Problem to work on ->
Can you put every line of the items below into a Markdown table with the columns No. and Line, skipping blank lines? Leave the pictures out of your answer.

Recorded information start

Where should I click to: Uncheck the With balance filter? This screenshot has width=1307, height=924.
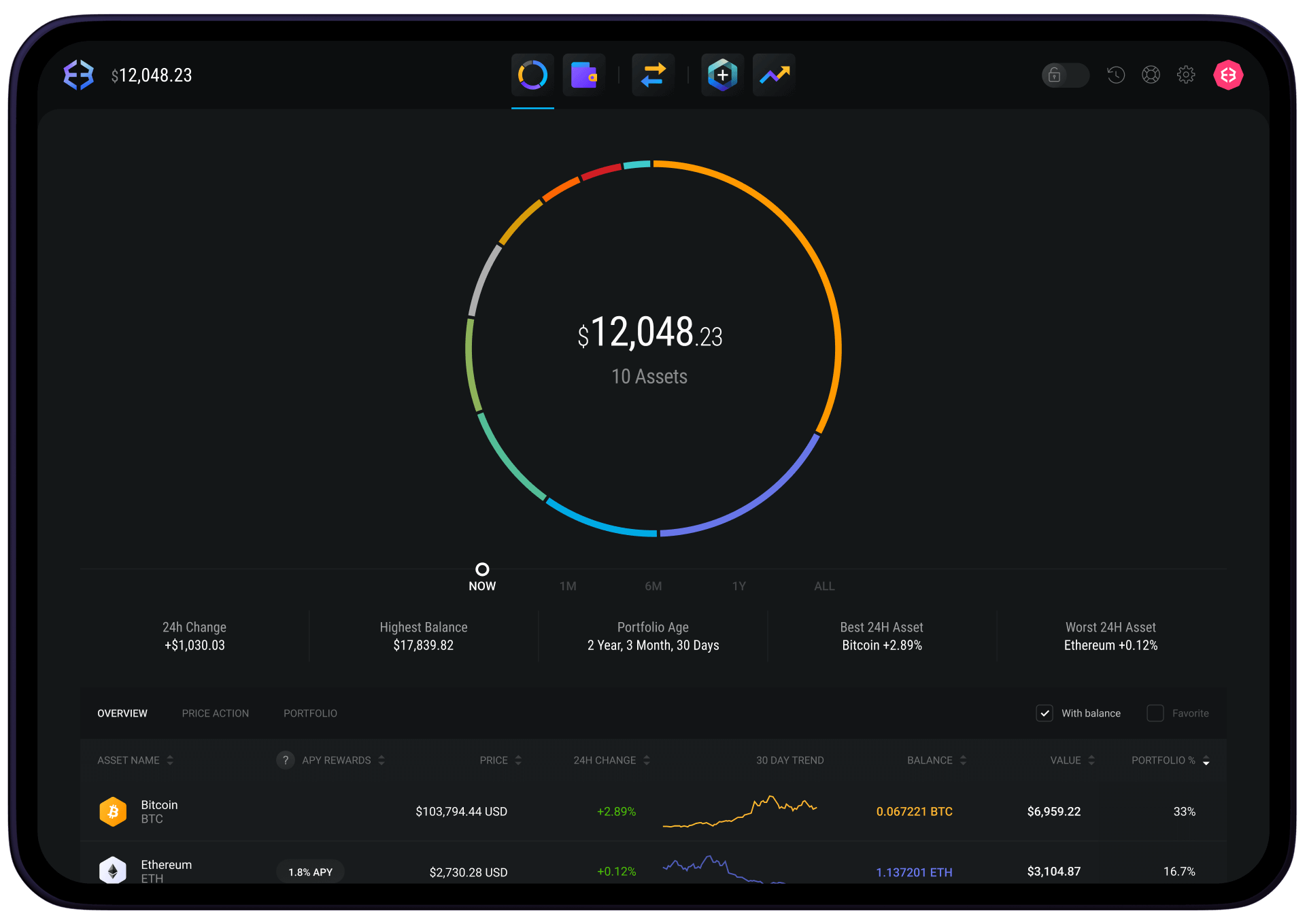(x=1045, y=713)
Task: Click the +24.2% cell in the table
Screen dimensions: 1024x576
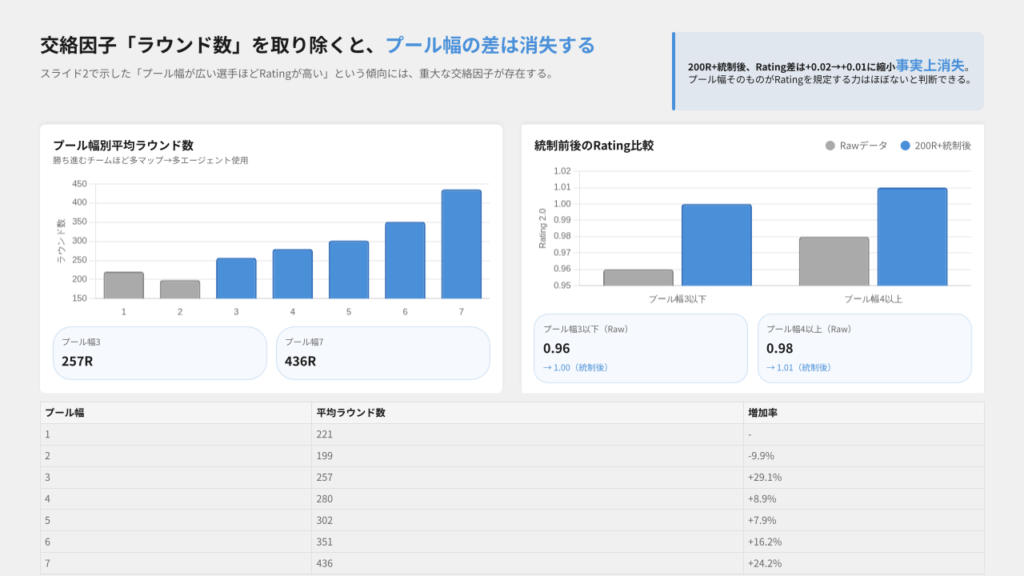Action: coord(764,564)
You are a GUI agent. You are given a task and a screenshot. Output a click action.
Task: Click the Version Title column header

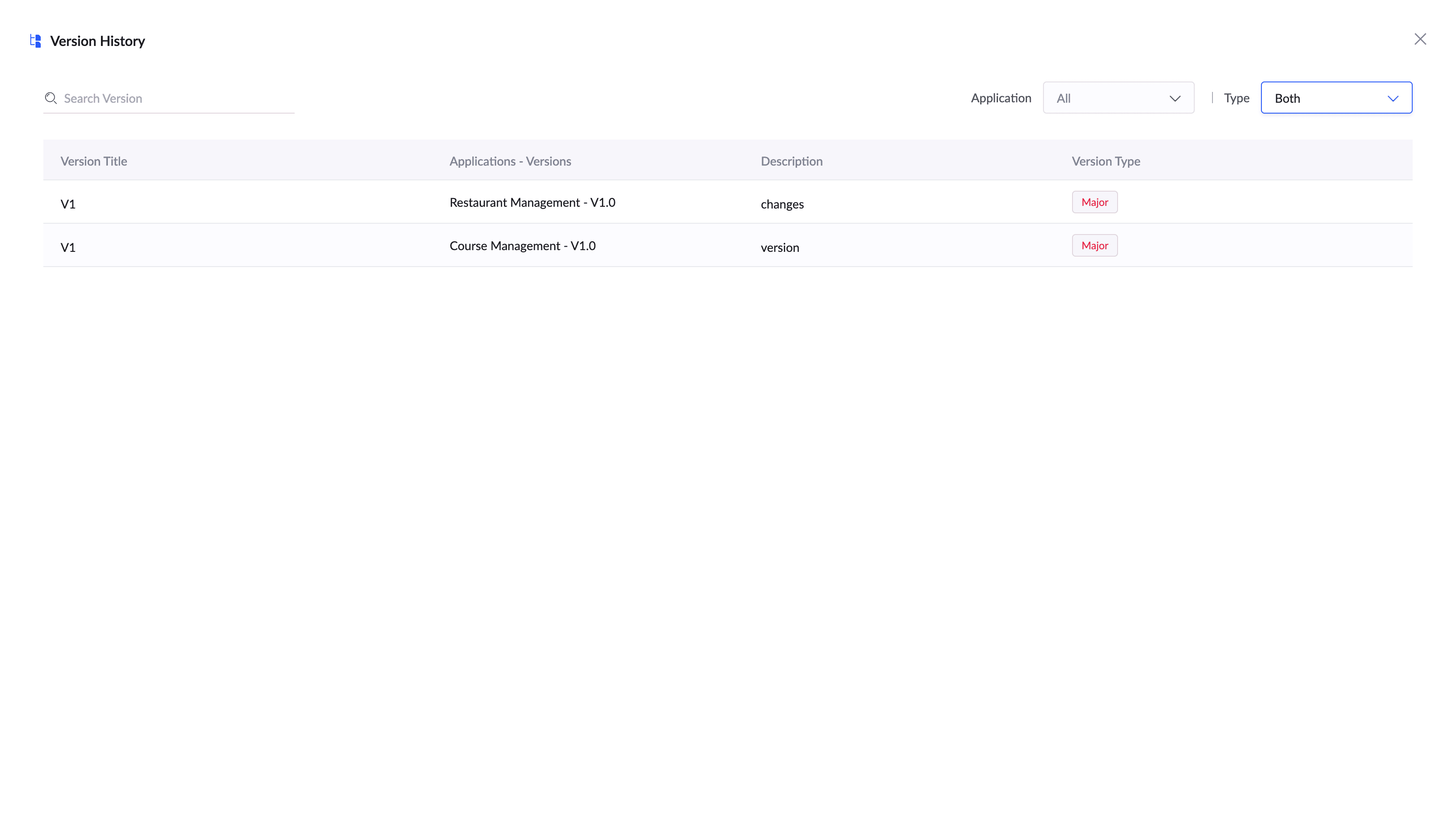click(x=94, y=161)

Recorded information end

Right answer ->
| No. | Line |
|---|---|
| 1 | Where should I click to: Uncheck the With balance filter? This screenshot has width=1307, height=924. |
| 2 | (x=1045, y=713) |
| 3 | Task: Click the +24.2% cell in the table |
| 4 | Screen dimensions: 1024x576 |
| 5 | Action: coord(764,564) |
| 6 | You are a GUI agent. You are given a task and a screenshot. Output a click action. |
| 7 | Task: Click the Version Title column header |
| 8 | click(x=94, y=161) |